• YOUR INSTRUCTIONS:
Find each line in the data below that contains the string "message", matching case exactly, and copy those lines out.

• Records from a collection:
-------
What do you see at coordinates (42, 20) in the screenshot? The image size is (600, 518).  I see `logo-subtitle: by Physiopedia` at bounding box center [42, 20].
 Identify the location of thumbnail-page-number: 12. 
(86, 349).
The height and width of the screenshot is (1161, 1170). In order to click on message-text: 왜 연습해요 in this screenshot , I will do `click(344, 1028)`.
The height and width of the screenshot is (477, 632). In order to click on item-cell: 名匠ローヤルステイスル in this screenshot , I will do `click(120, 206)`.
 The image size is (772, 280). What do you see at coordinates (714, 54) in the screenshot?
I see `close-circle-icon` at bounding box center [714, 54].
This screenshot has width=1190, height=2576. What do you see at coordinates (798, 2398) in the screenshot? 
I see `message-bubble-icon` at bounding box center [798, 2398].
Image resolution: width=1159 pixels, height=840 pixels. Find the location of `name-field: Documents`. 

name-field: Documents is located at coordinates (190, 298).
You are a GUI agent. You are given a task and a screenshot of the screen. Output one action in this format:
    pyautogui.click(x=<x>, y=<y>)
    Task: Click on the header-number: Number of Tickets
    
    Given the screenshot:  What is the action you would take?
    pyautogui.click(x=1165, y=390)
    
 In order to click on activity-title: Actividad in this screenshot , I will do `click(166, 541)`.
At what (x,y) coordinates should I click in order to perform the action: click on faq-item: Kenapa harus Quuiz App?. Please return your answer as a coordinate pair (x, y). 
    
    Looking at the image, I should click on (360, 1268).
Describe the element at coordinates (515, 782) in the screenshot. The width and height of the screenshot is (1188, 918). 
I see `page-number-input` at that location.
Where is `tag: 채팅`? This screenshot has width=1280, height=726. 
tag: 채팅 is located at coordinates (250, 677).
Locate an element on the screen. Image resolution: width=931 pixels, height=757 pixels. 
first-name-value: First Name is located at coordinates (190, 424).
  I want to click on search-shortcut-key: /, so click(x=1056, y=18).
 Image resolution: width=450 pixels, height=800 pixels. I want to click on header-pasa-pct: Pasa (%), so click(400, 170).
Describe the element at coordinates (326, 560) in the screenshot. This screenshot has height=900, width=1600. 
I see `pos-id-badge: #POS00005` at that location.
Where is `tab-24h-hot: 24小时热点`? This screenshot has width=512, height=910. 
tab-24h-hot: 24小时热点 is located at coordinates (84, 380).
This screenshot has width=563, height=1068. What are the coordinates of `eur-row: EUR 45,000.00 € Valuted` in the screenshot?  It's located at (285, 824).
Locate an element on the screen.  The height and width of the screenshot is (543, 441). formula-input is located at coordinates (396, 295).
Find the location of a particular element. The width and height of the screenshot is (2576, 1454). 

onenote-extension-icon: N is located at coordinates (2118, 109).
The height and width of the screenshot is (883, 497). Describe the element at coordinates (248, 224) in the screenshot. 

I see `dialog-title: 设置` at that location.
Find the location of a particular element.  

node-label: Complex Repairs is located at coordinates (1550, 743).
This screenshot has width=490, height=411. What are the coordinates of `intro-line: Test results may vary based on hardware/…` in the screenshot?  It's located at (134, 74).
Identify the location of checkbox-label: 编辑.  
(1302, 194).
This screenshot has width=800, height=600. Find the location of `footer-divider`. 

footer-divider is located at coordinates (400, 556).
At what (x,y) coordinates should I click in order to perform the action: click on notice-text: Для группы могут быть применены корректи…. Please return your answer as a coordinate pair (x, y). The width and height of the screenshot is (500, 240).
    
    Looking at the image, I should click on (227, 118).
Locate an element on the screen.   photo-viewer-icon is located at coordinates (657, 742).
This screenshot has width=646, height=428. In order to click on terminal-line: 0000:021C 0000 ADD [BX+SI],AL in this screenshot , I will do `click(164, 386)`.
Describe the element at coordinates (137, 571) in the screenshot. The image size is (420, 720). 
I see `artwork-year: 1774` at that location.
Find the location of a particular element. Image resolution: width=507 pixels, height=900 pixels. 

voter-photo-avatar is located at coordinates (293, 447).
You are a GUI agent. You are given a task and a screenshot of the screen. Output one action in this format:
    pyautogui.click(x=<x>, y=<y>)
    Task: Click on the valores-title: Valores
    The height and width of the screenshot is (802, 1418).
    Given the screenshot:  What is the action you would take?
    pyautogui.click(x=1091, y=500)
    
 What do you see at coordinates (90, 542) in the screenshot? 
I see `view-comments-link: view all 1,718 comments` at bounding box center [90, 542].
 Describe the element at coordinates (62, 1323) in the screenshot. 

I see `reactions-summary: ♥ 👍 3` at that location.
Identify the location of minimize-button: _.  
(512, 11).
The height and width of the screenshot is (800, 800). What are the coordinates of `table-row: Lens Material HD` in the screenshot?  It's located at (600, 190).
-------
• YOUR RESPONSE:
The height and width of the screenshot is (1161, 1170). In order to click on message-text: 왜 연습해요 in this screenshot , I will do `click(344, 1028)`.
I see `message-bubble-icon` at bounding box center [798, 2398].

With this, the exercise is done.